Measuring the Immeasurable: Evaluating Startups Qualitatively

Romain Debordeaux
Alida Miranda-Wolff , Associate Manager , Hyde Park Angels
26 May 2015

At Hyde Park Angels, we evaluate startups based on quantifiable metrics related to tractionmarket size, and more.  But that’s not all we consider. In fact, sometimes the most important factors in determining whether we should invest are qualitative. While these can vary from deal to deal, there are a few that remain the same.

Understanding of the Pain Point

Do the entrepreneurs engineering the solution fully understand their audience and their audience’s pain point? Can they provide defendable evidence that this is a legitimate pain in the market? And, can they demonstrate that their audience has the decision-making power to find or implement solutions?

Naturally, entrepreneurs can use metrics to try to tackle these questions – anything from the size of the market affected, the dollar amount of losses caused by the pain, and even the numeric figure of the audience’s purchasing power. However, they still have to be able to clearly identify the right pain in the market and articulate it in a way that is convincing to multiple stakeholders and investors.

Value Creation

This goes hand-in-hand with understanding the pain point because value creation hinges on a keen understanding of the target audience. It also stems from the knowledge that this startup’s solution can address and alleviate the pain so effectively that it changes behavior. Qualitative examples can illustrate this point, along with metrics that already quantify a behavior change. Again, however, the entrepreneur’s ability to communicate the value for the stakeholders stands apart from being able to take others through the numbers.

Quality of the Solution

When investors actually evaluate the solution by testing it out, they aren’t just looking to see whether the solution works. It should work, even if it’s still at an early stage. If it doesn’t work, you’re probably not getting an investment. The trickier, more nuanced question is how well the solution – whether its software, a physical good, or otherwise – works. 

Different investors are going to come up with different answers, but ultimately entrepreneurs should be able to convey why for that particular audience is this solution a quality one. Not every business needs to engineer an extremely complicated, labor-intensive technology. Some do, of course, but it always, always goes back to that target market.

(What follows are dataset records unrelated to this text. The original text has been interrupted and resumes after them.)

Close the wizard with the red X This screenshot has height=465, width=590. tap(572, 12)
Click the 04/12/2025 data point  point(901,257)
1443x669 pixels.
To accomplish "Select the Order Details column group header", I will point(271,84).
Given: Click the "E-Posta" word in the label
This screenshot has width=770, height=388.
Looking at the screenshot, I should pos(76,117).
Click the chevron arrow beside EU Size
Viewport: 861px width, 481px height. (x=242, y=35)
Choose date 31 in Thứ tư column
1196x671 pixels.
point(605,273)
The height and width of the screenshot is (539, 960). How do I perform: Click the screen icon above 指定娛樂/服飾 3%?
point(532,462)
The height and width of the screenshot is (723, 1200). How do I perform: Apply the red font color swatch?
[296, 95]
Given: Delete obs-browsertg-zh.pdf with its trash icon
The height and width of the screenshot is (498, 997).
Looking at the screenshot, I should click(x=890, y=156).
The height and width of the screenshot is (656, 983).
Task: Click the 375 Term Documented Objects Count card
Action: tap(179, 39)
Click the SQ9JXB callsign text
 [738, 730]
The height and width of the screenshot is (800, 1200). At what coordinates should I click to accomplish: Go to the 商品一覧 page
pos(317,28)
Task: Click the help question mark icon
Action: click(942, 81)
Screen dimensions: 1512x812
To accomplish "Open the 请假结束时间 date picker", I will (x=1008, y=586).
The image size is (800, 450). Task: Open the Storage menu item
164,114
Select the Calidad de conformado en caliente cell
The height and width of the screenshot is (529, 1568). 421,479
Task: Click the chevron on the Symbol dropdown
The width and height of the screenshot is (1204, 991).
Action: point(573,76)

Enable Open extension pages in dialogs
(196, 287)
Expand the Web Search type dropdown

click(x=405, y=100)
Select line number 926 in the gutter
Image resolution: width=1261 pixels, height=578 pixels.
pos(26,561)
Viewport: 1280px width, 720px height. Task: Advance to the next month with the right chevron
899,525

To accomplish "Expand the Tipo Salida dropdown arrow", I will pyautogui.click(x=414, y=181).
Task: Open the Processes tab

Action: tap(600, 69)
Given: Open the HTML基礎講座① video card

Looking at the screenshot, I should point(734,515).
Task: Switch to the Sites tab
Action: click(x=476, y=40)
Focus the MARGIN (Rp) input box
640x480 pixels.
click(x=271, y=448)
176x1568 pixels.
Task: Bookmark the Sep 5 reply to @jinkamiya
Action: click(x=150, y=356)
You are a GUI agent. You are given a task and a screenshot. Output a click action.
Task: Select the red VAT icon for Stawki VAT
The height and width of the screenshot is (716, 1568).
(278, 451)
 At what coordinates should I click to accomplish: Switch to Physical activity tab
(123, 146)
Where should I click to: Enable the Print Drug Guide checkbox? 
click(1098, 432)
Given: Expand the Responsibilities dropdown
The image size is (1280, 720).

Team Experience and Existing Relationships

Can the team, including the management, board, and existing investors, bring this company to the next stage? This can be a subjective question, but also a crucial one. The leadership needs to have a clear direction and a means of articulating that direction convincingly, in addition to experience and understanding of the space they are trying to disrupt. Likewise, the existing investors (if there are any) need to add value with their relationships, networks, industry expertise and experience, and significant capital.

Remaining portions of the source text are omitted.